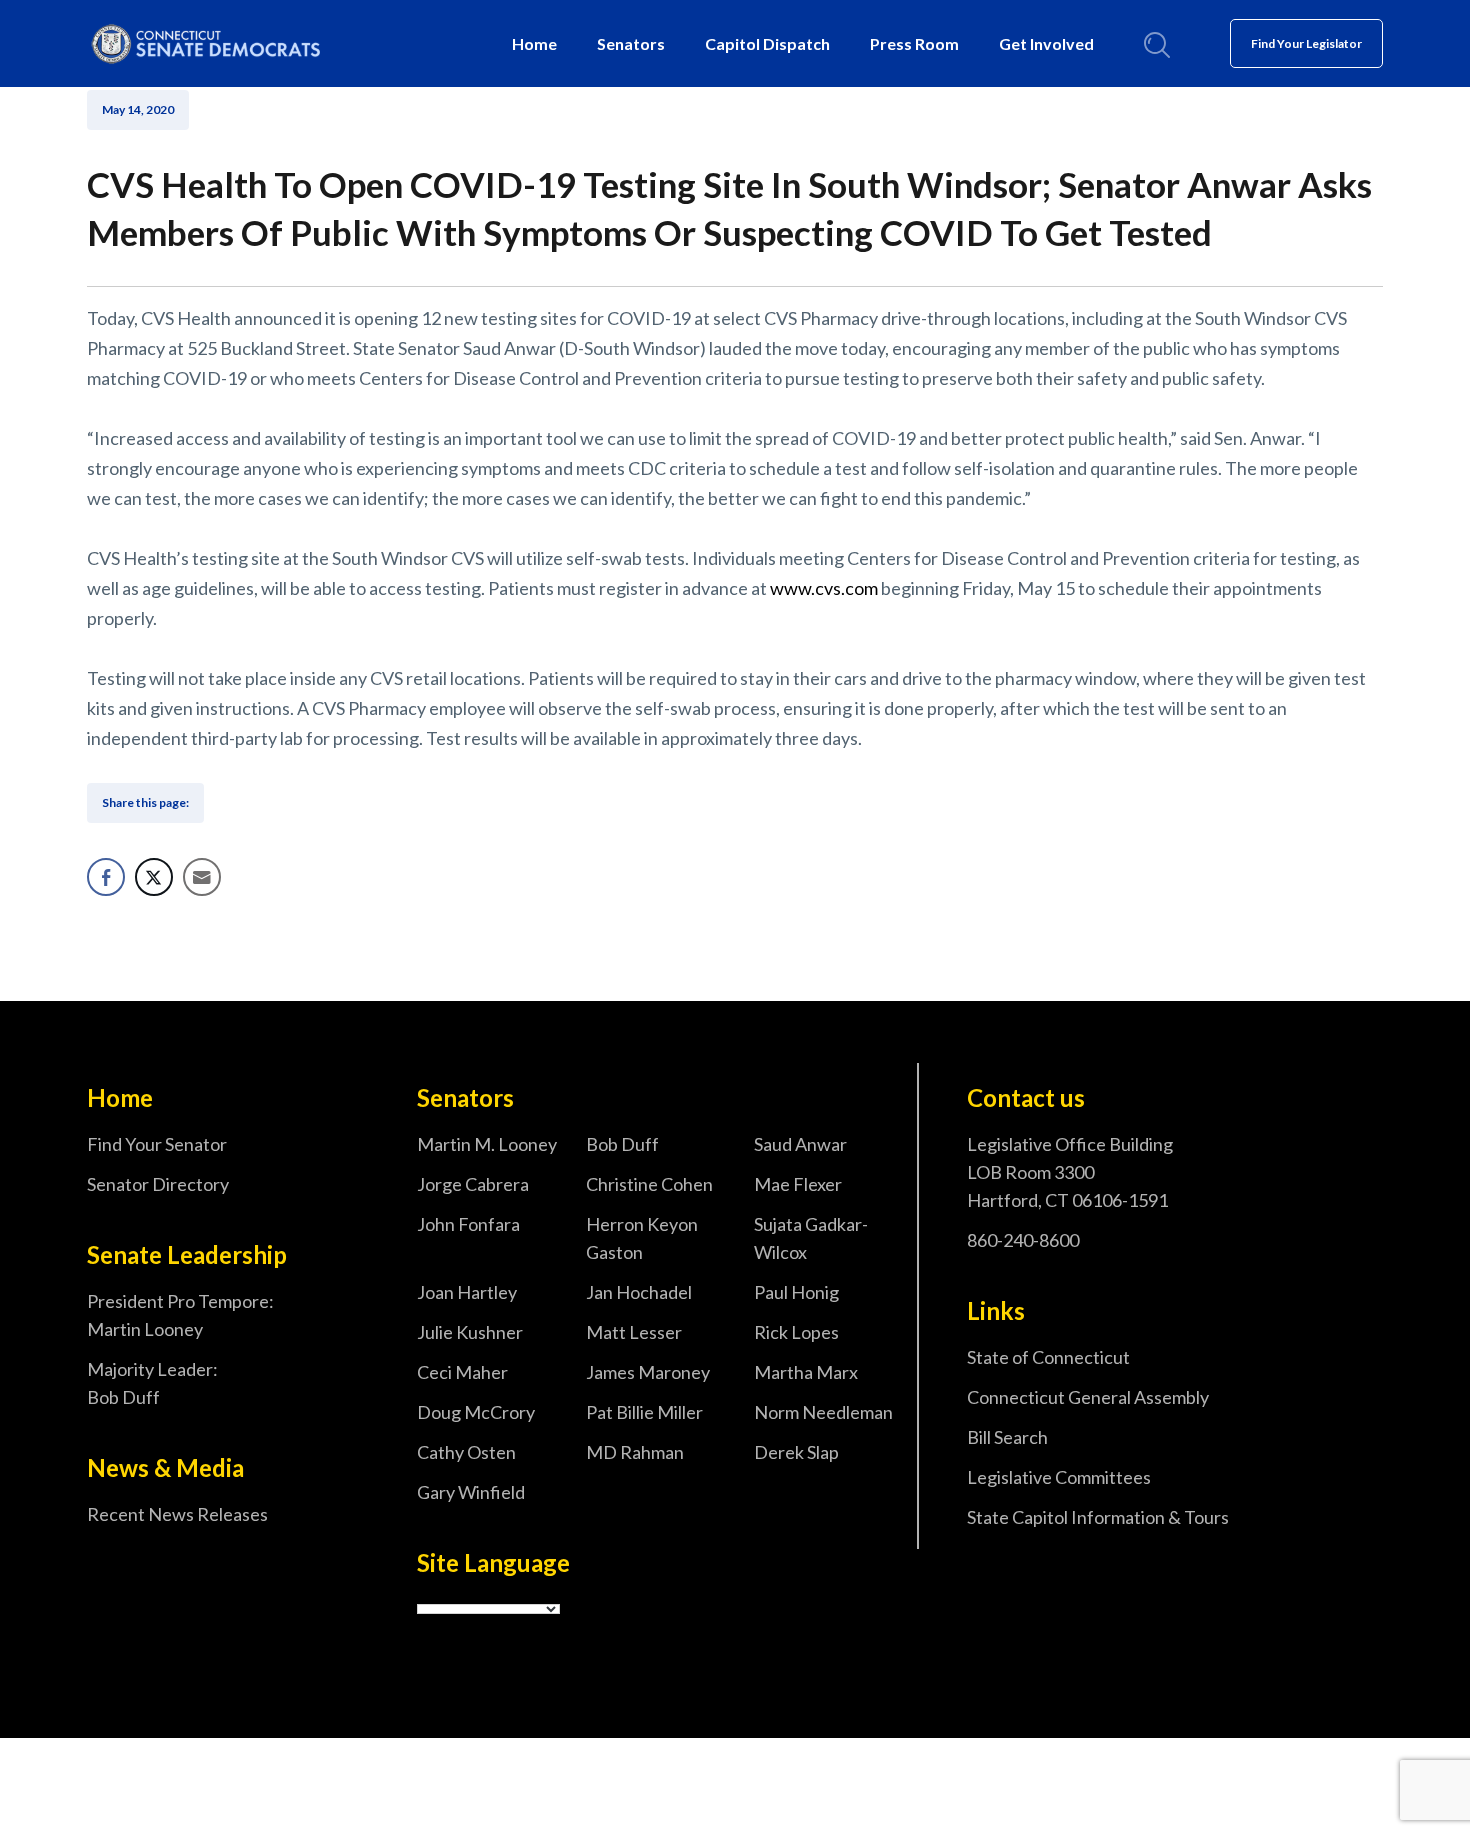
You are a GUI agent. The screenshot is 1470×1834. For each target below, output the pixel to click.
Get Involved (1046, 43)
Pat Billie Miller (644, 1412)
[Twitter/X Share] (154, 877)
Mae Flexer (798, 1184)
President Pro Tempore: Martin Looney (180, 1315)
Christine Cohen (649, 1184)
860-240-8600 (1023, 1240)
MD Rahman (635, 1452)
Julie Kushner (470, 1332)
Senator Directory (158, 1184)
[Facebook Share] (106, 877)
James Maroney (648, 1372)
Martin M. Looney (487, 1144)
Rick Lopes (796, 1332)
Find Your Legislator (1306, 43)
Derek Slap (796, 1452)
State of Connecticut (1048, 1357)
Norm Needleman (823, 1412)
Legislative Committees (1059, 1477)
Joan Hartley (467, 1292)
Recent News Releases (177, 1514)
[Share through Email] (202, 877)
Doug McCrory (476, 1412)
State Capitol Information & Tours (1098, 1517)
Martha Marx (806, 1372)
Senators (631, 43)
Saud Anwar (800, 1144)
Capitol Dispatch (767, 43)
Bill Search (1007, 1437)
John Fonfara (468, 1224)
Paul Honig (796, 1292)
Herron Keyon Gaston (642, 1238)
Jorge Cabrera (473, 1184)
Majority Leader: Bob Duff (152, 1383)
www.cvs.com (824, 588)
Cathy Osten (466, 1452)
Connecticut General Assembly (1088, 1397)
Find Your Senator (157, 1144)
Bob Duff (622, 1144)
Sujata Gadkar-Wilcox (811, 1238)
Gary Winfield (471, 1492)
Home (534, 43)
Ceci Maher (462, 1372)
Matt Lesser (634, 1332)
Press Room (914, 43)
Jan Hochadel (639, 1292)
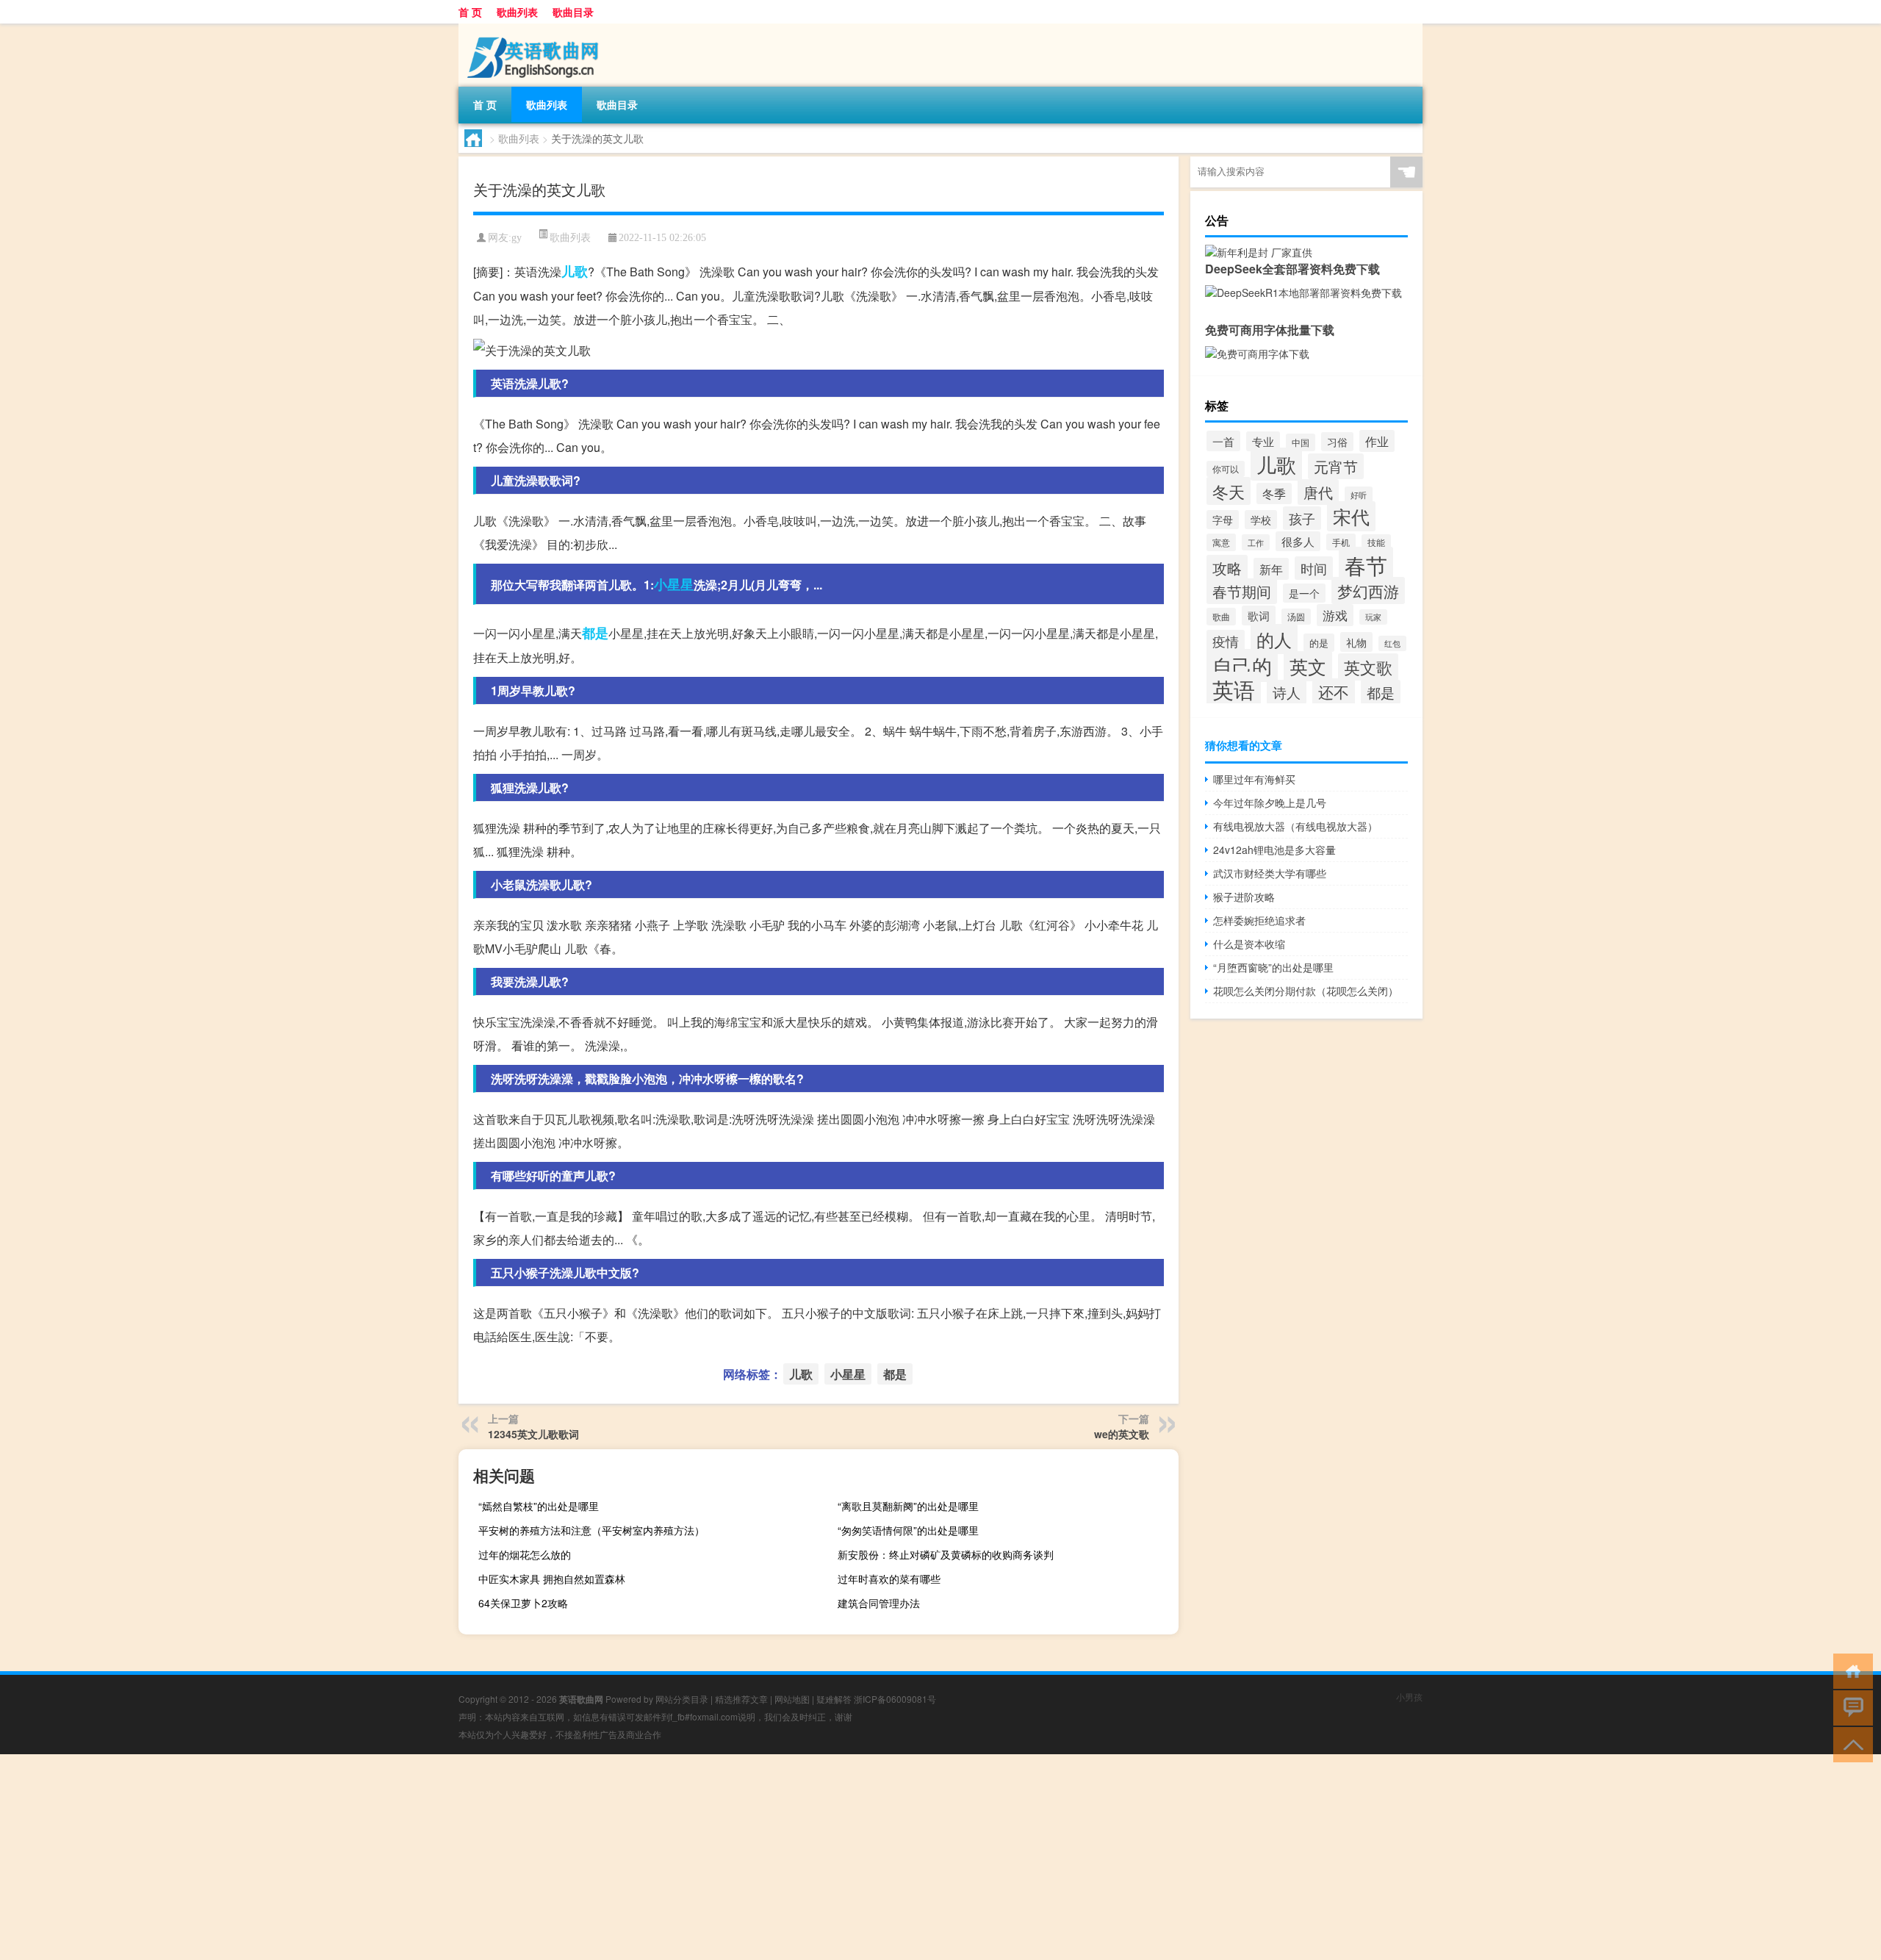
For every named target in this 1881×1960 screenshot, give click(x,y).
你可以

_____

TASK DIRECTIONS: Please make an exact copy of the lines above from the line with "MD Rahman (635, 1452)" through the line with "Senators (631, 43)", both ends included.

FINISHED TASK:
MD Rahman (635, 1452)
Julie Kushner (470, 1332)
Senator Directory (158, 1184)
[Facebook Share] (106, 877)
James Maroney (648, 1372)
Martin M. Looney (487, 1144)
Rick Lopes (796, 1332)
Find Your Legislator (1306, 43)
Derek Slap (796, 1452)
State of Connecticut (1048, 1357)
Norm Needleman (823, 1412)
Legislative Committees (1059, 1477)
Joan Hartley (467, 1292)
Recent News Releases (177, 1514)
[Share through Email] (202, 877)
Doug McCrory (476, 1412)
State Capitol Information & Tours (1098, 1517)
Martha Marx (806, 1372)
Senators (631, 43)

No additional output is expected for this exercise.